Problem description:
Below are some records; quote exactly the lines from the one that contains "Where should I click to: Click the Specifications" through the one that contains "Given: Open the Transport Type combo box", inclusive, and no others.

Input data:
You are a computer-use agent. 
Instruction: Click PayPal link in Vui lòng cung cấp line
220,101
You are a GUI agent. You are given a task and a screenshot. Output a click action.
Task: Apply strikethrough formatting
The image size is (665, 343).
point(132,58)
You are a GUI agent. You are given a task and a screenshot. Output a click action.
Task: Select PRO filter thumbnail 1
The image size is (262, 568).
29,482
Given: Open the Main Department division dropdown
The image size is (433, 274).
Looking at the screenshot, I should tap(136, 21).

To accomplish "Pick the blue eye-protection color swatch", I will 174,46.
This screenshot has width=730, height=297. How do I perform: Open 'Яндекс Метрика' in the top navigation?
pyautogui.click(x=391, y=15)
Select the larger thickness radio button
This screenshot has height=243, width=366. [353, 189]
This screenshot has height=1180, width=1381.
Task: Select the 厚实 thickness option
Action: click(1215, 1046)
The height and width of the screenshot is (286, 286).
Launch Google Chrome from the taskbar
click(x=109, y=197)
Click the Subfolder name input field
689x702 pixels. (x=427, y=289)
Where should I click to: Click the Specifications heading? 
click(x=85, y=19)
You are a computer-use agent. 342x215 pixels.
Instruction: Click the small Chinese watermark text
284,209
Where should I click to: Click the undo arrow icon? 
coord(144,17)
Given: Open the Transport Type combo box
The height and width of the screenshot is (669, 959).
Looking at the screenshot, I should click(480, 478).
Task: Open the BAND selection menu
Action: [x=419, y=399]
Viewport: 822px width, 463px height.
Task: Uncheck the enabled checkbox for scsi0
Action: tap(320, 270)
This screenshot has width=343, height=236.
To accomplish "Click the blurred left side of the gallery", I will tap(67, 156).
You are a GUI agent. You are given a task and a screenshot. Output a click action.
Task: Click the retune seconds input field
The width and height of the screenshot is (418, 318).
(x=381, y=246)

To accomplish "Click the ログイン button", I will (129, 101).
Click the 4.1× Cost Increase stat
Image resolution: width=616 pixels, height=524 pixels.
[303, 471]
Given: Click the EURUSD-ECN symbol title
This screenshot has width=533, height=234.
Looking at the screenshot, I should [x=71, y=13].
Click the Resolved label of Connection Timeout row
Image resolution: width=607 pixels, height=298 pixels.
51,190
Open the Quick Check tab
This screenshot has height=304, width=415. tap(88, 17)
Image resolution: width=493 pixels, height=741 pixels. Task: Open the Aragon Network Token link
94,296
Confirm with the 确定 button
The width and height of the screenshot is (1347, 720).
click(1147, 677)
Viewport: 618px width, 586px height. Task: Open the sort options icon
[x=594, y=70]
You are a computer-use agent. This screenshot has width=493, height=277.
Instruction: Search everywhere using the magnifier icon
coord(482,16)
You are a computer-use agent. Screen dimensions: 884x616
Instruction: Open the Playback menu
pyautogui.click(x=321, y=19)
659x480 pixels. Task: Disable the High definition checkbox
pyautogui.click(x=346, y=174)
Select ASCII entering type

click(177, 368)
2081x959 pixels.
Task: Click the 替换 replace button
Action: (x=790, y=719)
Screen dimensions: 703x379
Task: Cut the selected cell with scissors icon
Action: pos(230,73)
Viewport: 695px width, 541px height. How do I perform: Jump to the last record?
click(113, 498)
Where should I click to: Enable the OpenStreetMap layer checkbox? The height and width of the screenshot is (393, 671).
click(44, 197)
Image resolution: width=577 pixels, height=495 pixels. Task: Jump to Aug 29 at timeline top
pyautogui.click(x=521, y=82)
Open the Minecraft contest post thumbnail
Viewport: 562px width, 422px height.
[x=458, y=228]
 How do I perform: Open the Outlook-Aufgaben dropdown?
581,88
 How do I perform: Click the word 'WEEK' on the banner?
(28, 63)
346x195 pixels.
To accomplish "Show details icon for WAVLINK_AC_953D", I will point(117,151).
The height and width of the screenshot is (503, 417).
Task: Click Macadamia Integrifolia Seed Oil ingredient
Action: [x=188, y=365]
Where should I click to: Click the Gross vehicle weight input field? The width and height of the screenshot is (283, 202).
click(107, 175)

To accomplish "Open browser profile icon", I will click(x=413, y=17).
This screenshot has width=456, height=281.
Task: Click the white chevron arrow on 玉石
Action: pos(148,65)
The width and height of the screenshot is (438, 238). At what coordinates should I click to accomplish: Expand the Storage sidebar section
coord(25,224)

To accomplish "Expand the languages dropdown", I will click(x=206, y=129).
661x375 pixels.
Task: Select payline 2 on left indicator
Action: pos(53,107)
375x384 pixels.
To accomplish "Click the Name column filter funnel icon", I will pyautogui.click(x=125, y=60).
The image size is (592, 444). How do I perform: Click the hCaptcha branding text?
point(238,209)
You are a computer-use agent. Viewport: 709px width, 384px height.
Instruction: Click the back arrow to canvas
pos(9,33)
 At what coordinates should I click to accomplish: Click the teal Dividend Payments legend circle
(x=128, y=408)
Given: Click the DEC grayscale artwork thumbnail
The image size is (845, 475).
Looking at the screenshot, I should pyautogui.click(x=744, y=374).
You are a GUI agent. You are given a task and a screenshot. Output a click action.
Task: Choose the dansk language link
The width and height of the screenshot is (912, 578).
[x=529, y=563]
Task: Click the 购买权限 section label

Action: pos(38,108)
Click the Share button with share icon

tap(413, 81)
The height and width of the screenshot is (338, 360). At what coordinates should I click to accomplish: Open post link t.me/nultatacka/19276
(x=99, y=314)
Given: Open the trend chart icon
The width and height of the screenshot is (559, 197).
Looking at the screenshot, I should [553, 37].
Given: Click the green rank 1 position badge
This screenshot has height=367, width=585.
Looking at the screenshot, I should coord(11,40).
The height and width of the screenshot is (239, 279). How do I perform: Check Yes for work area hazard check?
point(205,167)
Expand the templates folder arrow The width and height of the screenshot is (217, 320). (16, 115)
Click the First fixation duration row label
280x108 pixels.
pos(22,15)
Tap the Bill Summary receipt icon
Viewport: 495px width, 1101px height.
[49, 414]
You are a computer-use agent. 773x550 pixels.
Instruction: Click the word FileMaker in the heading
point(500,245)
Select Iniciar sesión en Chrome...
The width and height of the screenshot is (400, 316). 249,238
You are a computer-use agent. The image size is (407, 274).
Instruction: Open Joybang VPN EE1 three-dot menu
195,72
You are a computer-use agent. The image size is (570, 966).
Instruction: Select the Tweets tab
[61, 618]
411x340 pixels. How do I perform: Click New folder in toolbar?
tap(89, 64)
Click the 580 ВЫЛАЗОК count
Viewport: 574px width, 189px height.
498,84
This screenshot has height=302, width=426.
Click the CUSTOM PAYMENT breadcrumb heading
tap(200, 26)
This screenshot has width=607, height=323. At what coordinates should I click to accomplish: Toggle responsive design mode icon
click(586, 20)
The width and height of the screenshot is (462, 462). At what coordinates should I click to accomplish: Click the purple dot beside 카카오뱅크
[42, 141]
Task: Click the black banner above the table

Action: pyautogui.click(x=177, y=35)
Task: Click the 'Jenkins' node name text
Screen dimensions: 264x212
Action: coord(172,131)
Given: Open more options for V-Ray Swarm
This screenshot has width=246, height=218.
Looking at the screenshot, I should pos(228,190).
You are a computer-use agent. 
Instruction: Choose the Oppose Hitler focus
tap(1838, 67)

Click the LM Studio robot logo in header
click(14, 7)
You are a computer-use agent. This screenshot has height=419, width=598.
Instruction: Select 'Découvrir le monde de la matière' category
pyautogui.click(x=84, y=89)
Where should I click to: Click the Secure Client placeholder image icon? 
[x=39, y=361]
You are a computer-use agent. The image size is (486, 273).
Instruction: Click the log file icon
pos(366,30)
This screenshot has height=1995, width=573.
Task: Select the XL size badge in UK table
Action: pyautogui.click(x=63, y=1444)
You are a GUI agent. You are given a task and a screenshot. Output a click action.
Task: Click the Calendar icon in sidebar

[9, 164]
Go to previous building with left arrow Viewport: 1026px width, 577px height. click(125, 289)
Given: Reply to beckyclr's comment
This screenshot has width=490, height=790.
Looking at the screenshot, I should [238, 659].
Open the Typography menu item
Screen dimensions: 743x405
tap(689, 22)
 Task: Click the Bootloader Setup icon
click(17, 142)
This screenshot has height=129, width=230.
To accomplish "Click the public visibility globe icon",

Your response:
Where should I click to: Click the Specifications heading? 
click(x=85, y=19)
You are a computer-use agent. 342x215 pixels.
Instruction: Click the small Chinese watermark text
284,209
Where should I click to: Click the undo arrow icon? 
coord(144,17)
Given: Open the Transport Type combo box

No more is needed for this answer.